(PROBLEM REQUIREMENTS): Return every record verbatim.

== Segment start ==

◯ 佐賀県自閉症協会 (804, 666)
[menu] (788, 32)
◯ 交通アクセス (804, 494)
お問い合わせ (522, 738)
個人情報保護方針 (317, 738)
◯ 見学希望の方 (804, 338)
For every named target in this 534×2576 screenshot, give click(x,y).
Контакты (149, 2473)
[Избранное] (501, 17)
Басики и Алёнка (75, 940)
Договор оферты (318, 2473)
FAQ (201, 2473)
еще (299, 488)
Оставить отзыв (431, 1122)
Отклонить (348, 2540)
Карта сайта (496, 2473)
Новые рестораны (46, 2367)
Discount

== Segment end ==

(ANSWER TO THE EXERCISE):
◯ 佐賀県自閉症協会 (804, 666)
[menu] (788, 32)
◯ 交通アクセス (804, 494)
お問い合わせ (522, 738)
個人情報保護方針 (317, 738)
◯ 見学希望の方 (804, 338)
For every named target in this 534×2576 screenshot, give click(x,y).
Контакты (149, 2473)
[Избранное] (501, 17)
Басики и Алёнка (75, 940)
Договор оферты (318, 2473)
FAQ (201, 2473)
еще (299, 488)
Оставить отзыв (431, 1122)
Отклонить (348, 2540)
Карта сайта (496, 2473)
Новые рестораны (46, 2367)
Discount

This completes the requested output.